Was the choice to duck under the bench cowardly? I don't know, I think it's the wrong framing. When you are in a real fight, a fight for your LIFE, you don't stand up and look majestic while implicitly yelling "over here I'm an easy target!" You do what it takes to survive even if it looks silly and unimpressive and pathetic. Harry is not James Bond. Harry doesn't look GOOD when he survives. Harry, again, is not smooth. Harry chokes on snitches, Harry smacks his head on the undersides of windowsills.

So Harry does not look good when he survives. BUT. Harry does survive. Not despite looking like a fool, but sometimes because he's willing to look like a fool. And that's such a quiet message of Harry Potter, but such a good one. Do what it takes to survive. Do whatever it takes. Don't worry about how it looks or if you come off as cool. (Remember, Harry stops trying to show off for Cho in the end.) Survive.

*As part of the scene Delphi lifts the pew in the air and lets it almost crash down on Harry while she taunts him. The reason the scene it being modified is that on March 31, 2018 there was a mistake in the London production of the show and the pew actually fell on Gideon Turner's (first understudy to Harry Potter) head. Rumor was that they were changing the choreography of the scene because of that. And I want to be clear: THAT MAKES SENSE. No play is worth someone's safety.
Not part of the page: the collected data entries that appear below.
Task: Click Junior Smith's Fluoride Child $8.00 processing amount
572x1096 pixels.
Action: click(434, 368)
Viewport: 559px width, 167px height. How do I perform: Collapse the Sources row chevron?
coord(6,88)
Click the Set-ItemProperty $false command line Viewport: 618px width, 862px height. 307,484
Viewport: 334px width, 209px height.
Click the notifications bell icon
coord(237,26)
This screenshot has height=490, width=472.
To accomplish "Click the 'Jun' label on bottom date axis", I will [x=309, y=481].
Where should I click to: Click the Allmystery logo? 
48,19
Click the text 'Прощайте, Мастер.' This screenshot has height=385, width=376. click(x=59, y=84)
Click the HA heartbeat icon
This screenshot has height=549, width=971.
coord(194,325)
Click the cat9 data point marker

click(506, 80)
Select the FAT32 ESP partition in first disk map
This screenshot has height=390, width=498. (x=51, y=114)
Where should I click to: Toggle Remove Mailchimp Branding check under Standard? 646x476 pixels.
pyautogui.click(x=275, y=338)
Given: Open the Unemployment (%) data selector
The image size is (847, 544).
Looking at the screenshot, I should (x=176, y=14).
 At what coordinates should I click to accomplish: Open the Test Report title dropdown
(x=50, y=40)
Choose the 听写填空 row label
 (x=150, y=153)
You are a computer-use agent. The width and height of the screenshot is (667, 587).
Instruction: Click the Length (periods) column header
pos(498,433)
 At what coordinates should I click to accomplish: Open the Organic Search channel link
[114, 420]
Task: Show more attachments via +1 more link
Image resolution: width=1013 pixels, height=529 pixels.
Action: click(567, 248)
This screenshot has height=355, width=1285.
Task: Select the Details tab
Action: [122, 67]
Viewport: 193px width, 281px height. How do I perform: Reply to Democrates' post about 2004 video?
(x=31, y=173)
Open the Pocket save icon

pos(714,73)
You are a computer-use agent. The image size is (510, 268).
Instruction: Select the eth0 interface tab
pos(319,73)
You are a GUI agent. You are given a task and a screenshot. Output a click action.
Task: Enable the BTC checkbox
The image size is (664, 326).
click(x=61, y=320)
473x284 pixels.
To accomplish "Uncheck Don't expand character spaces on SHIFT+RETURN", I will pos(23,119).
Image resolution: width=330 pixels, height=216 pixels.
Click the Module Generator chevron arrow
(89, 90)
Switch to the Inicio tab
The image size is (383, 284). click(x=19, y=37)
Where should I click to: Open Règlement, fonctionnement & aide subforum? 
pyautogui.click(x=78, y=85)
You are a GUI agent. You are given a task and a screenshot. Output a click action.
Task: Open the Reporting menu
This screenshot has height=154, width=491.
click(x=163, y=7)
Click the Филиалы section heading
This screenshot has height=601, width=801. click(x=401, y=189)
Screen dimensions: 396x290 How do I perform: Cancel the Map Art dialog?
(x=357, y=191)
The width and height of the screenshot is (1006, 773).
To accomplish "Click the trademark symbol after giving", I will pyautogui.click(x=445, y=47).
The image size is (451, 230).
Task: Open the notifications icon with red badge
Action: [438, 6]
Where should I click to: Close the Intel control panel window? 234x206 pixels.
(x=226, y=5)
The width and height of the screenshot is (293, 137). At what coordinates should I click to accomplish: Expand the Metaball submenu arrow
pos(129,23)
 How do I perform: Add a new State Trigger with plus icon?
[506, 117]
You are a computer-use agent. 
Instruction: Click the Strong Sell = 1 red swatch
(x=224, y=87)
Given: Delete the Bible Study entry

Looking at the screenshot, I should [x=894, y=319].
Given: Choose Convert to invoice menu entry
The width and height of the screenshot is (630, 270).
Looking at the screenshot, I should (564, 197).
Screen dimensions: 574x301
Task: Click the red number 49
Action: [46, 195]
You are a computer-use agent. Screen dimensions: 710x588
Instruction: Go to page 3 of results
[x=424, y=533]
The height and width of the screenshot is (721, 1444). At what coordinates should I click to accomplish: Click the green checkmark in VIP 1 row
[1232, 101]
But that moment was a part of what I loved about the scene. Harry throws himself under the bench when he loses his wand and Delphi makes fun of him. Then Delphi spells the bench to lift into the air, revealing Harry who had been curled up underneath it. With Delphi flying and taunting in the background, Harry looked pathetic. He couldn't do anything to protect himself and he literally screams in fear. And Harry does have an audience in the moment. Ron and Hermione and Albus and Scorpius and OH YEAH DRACO MALFOY can all hear him (although they can't see him, as they are trapped behind doors and can't help him). And they can hear Delphi taunting him. But Harry doesn't shout any impressive quips back to Delphi. In that moment, Harry is scared and he's not afraid to show it. I love it. I can't help mourning that the particular choreography is gone.

I'm surprised by how much this is tearing me apart, actually. But hey here's some meta as a result.

I don't know what the new scene looks like, but apparently Harry doesn't duck under the pew at all now? And I guess if you're going to remove the effect that's ok. I do hope they think about how they are going to replace the choreography long term to try and recapture some of the underlying message I took away from Harry Potter. I miss both parts already terribly; the part where Harry hides AND the part where Delphi lifts the pew and taunts him for his perceived cowardice. I felt the whole scene was perfectly in line with the Harry Potter books I read. My heroes will scrabble and scrape and hide and do whatever it takes to survive. That's winning.